In 1989 the leader of Romania, Nicolae Ceausescu, gave his annual speech in Bucharest just days after an anti-government protest in the city of Timisoara that left a number of people dead. The speech was broadcast live to the entire country. Thousands of people were transported into the square to give the impression the people supported the government. For the first few minutes the speech went off without incident until shots were fired in the distance. Shouting began and chants of "Timisoara" rose from somewhere in the crowd; in short, all hell broke loose. Ceausescu raised a hand to calm the crowd but once the people found their voice they couldn’t be silenced. The camera began filming the sky while audio continued to record.

This speech kicked off the Romanian Revolution, right in front of the dictator’s eyes. The next day he was evacuated by helicopter along with his wife. Within days the two of them were captured, put on trial, and executed. Only four days passed between the failed speech and the leader’s execution.

Scores of people tried to flee to the neutral country of Portugal when Nazi Germany began their takeover of Europe. In an effort to stem the flow of migrants, the Portugese government closed the border between France and Spain. The only way across the border was to have a government issued visa. The consul stationed in Bordeaux, France, Aristides de Souda Mendes, defied the orders of the Portuguese government and issued visas to thousands of fleeing refugees. His final count of issued visas numbered approximately 10,000 Jews (and ~30,000 people total) giving these displaced people the ability to cross the border and escape the spread of Nazism. His actions were the largest rescue of refugees by a single individual during WWII.

A welfare state is defined as a social system based on the assumption by a political state of primary responsibility for the individual and social welfare of its citizens. Otto Van Bismarck, the chancellor under three successive German Emperors, created the first modern version in the 1880’s. He created the concept of state pensions and social security as a way to draw support away from the Socialists, not because he cared about the well-being of Germany’s citizens.

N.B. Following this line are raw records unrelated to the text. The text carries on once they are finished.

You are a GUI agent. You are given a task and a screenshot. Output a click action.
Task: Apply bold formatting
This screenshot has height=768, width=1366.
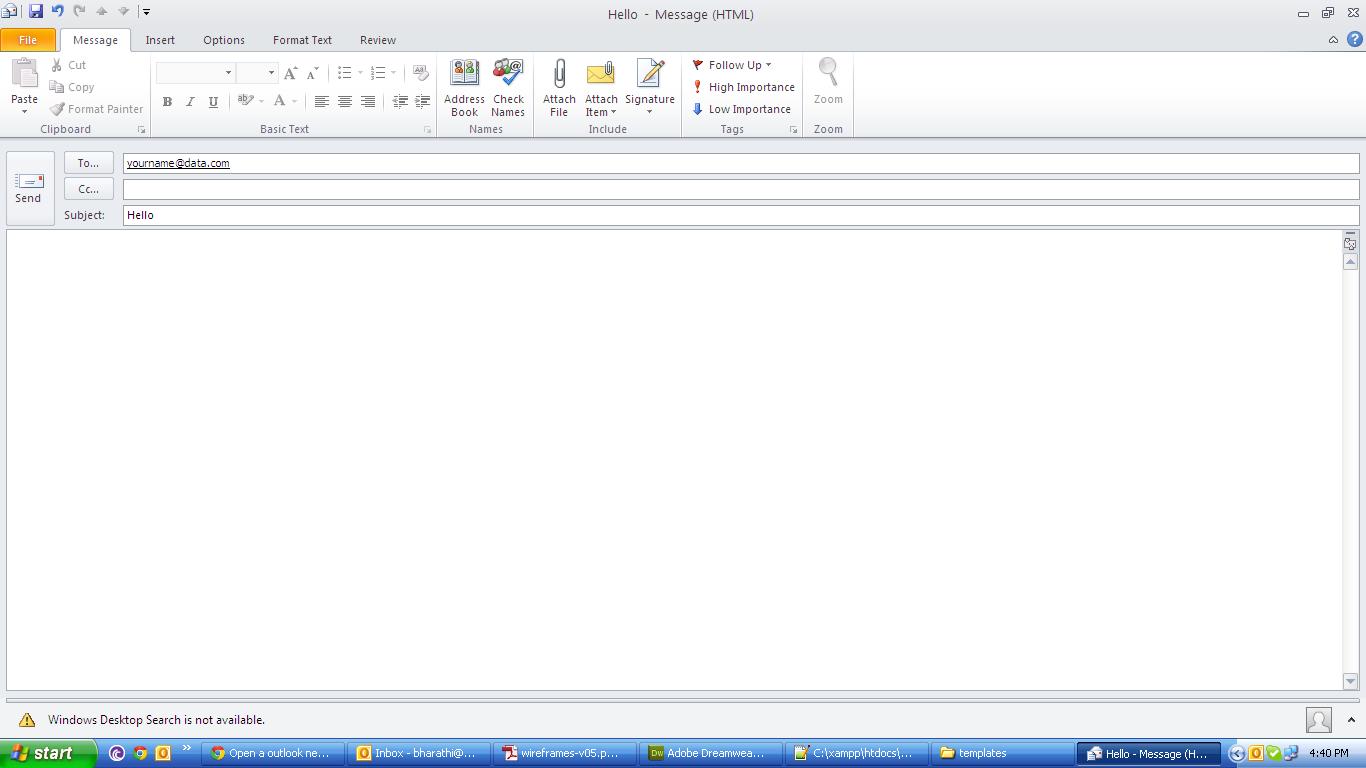167,101
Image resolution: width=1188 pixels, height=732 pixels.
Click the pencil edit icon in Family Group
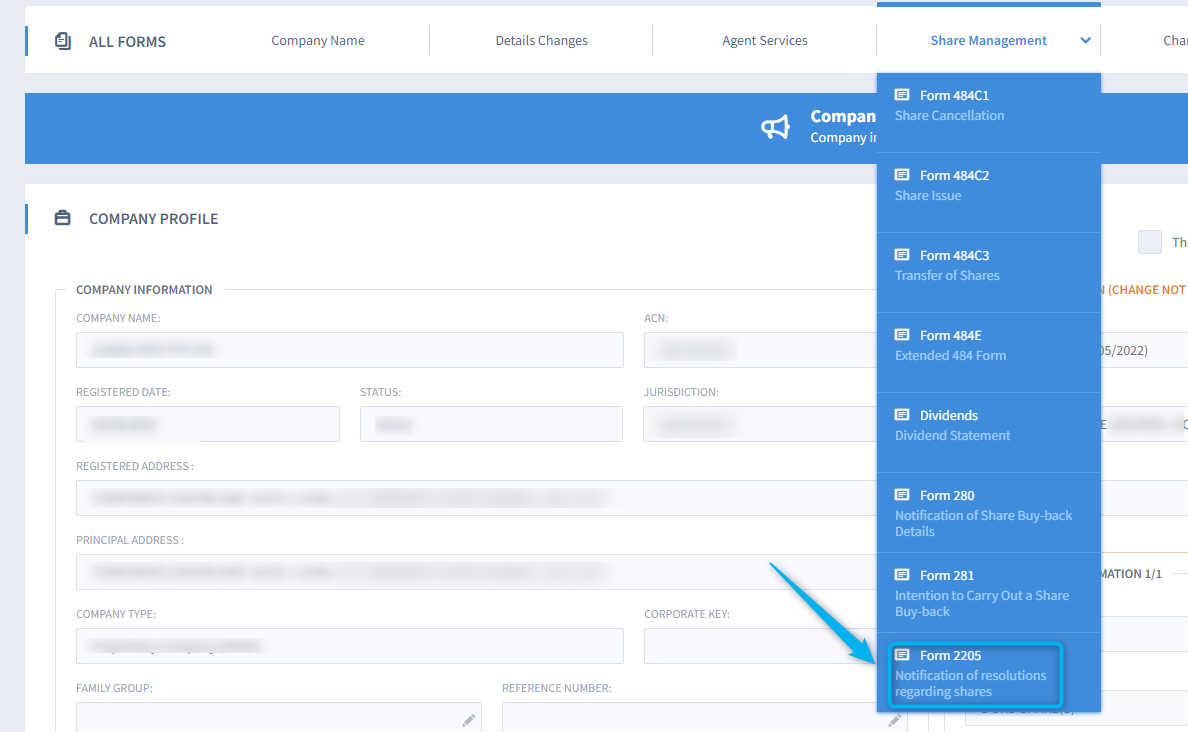pyautogui.click(x=468, y=720)
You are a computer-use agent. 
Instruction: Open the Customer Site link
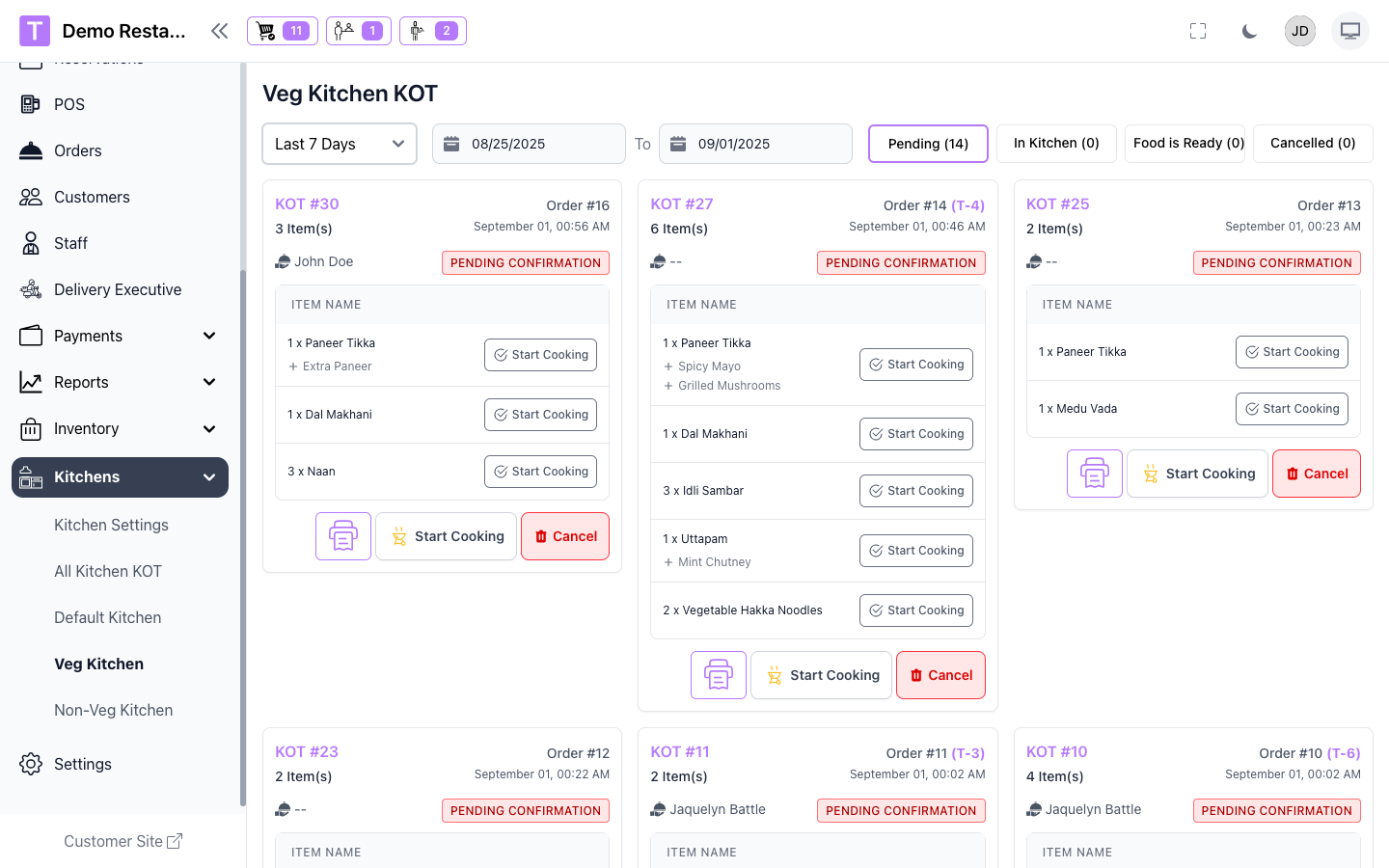[x=123, y=841]
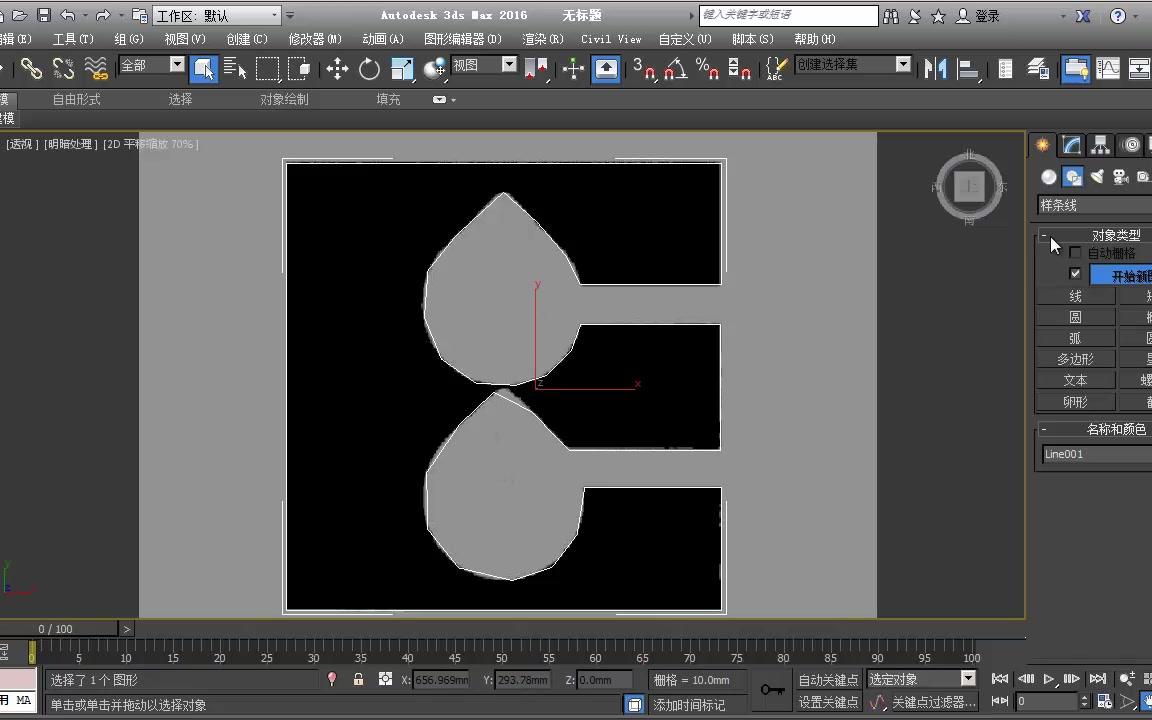The height and width of the screenshot is (720, 1152).
Task: Enable 自动关键点 (Auto Key) animation mode
Action: tap(828, 678)
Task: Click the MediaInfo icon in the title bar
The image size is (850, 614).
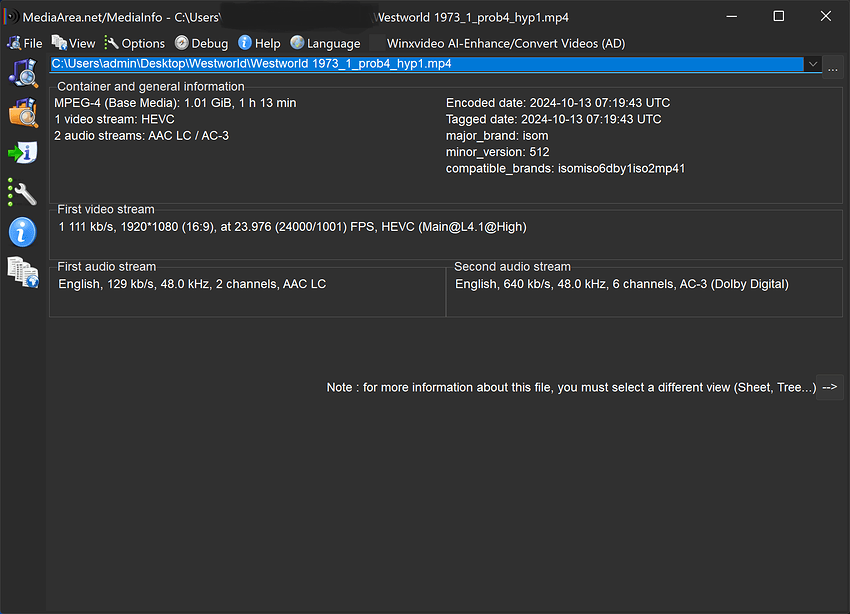Action: pos(10,16)
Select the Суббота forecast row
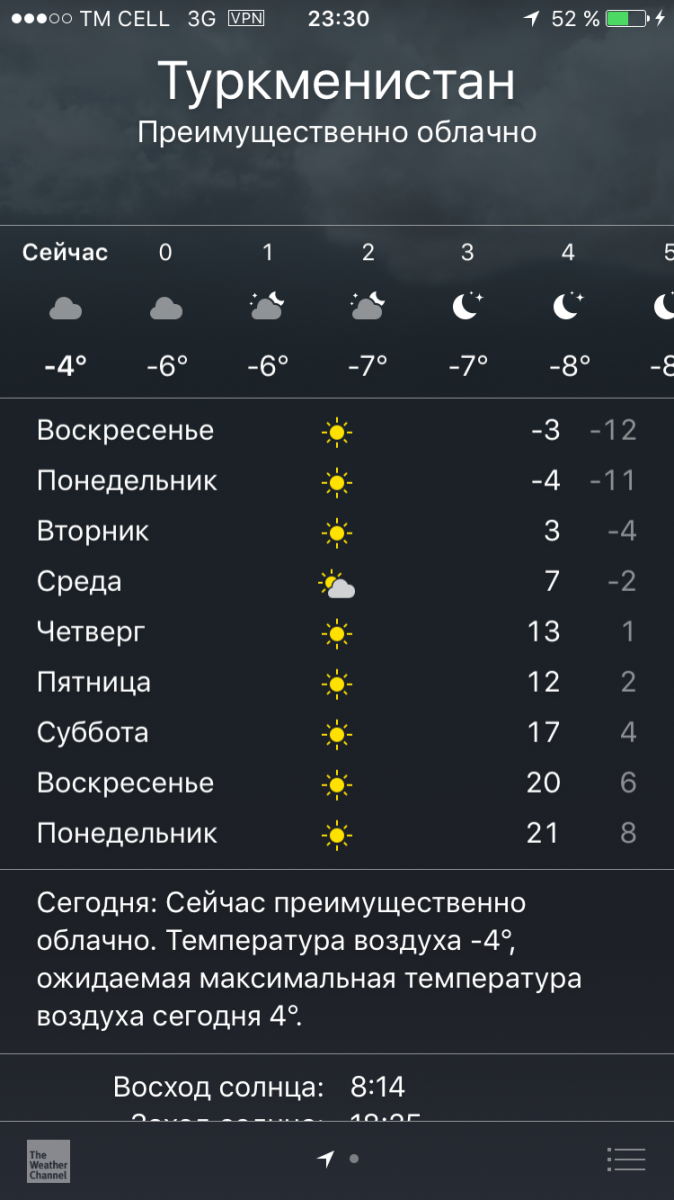 (x=337, y=733)
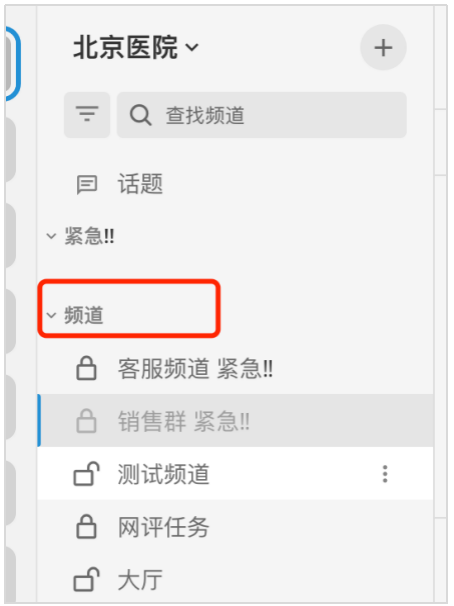454x606 pixels.
Task: Click the 话题 threads icon
Action: click(x=87, y=184)
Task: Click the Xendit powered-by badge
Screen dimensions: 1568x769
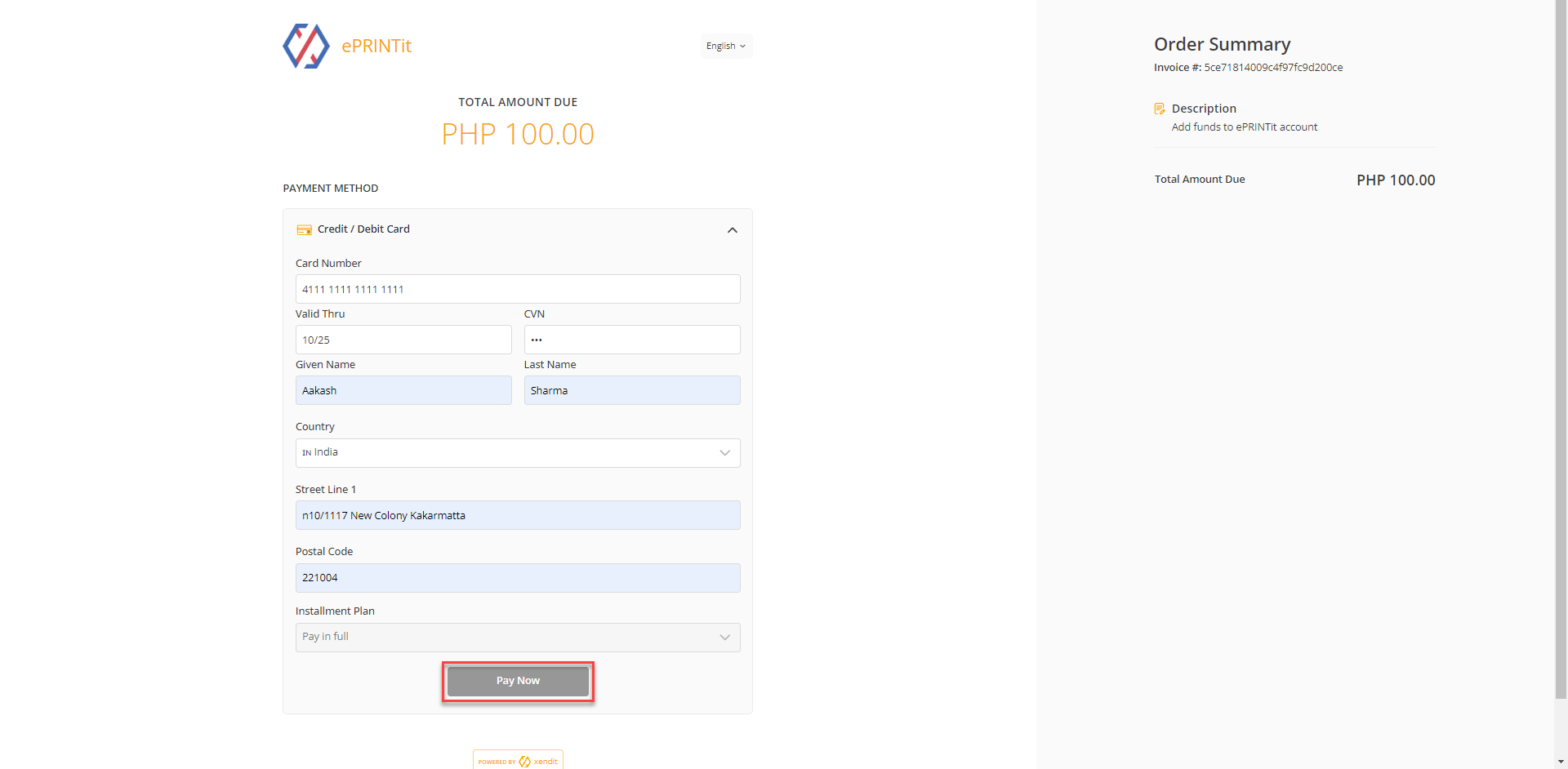Action: (x=518, y=761)
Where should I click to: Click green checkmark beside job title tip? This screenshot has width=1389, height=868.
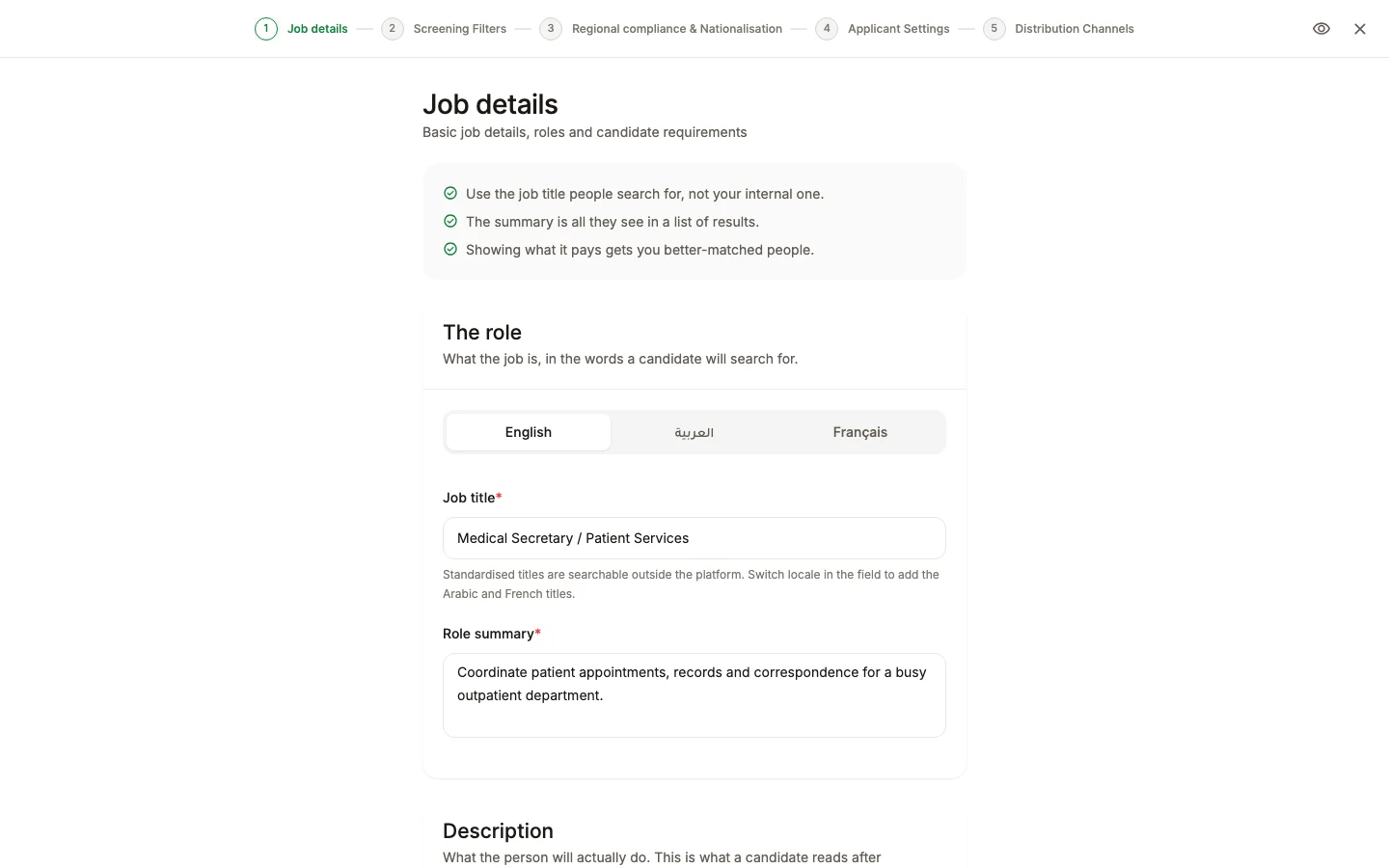point(450,193)
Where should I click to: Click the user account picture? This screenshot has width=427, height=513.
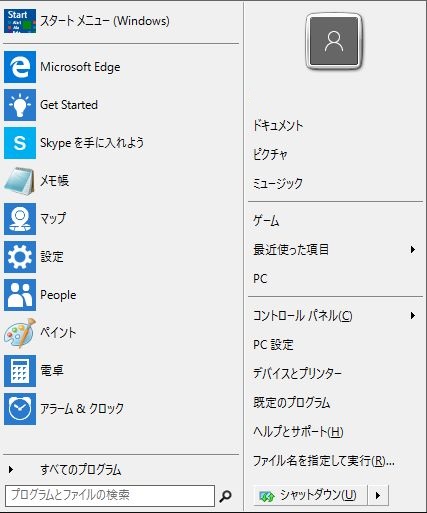point(334,41)
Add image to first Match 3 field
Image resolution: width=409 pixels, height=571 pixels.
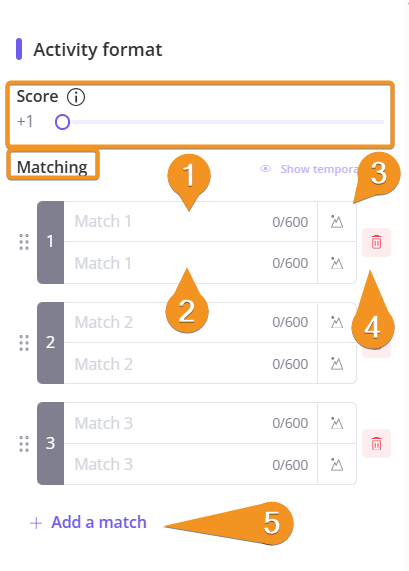(337, 423)
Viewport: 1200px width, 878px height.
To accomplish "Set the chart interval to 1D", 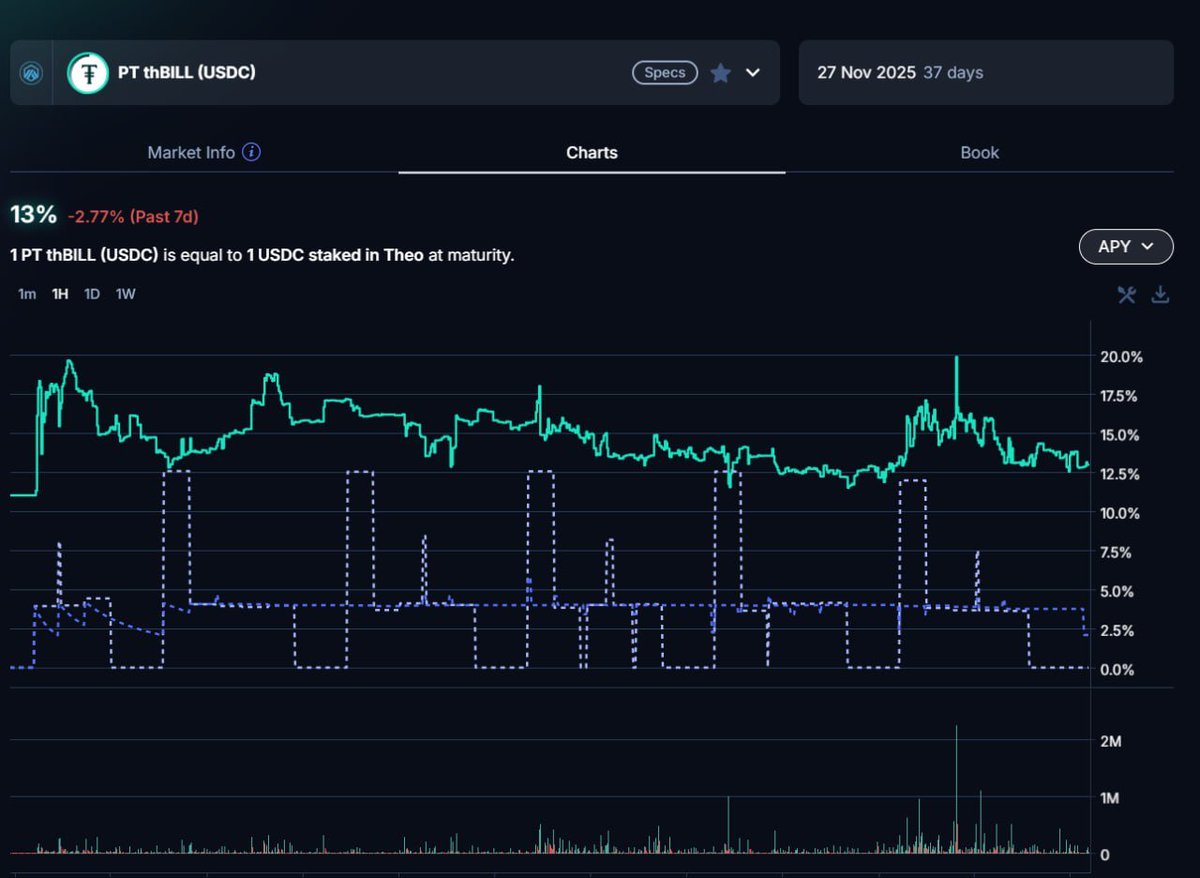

The welfare state present in the United States was introduced by President Franklin D. Roosevelt when he signed the new deal during the Great Depression.

The infected slave, Francisco de Eguía, was brought over from Cuba to the mainland by a Spanish ship in March of 1520. The indigenous population had no immunity to smallpox and it spread like wildfire. By October of the same year smallpox had entered into the Aztec capital Tenochtitlan and killed a third of the citiy’s population, including the emperor. By December, 9 months after the deadly had been introduced, the population of native Mexicans had fallen from 22 million to 14 million.

A Spanish monk who witnessed the epidemic said: “It became such a great pestilence among them throughout the land that in most provinces more than half the population died; in others the proportion was less. They died in heaps, like bedbugs.”

The famine was brought about from a change in Europe’s climate. The springs and summers were colder than average and not enough crops could be grown to feed the population after two consecutive years of a shortened growing season.

Yuval Noah Harari quotes a French official in the town of Beauvais describes the scene in the beginning of his book Homo Deus. He writes about how citizens would eat cats and strips of horse flesh. From the slaughter of livestock people would consume the entrails and drink the blood. Nettles, weeds, roots, and herbs would be boiled in water, all in an attempt to get enough calories to see another day.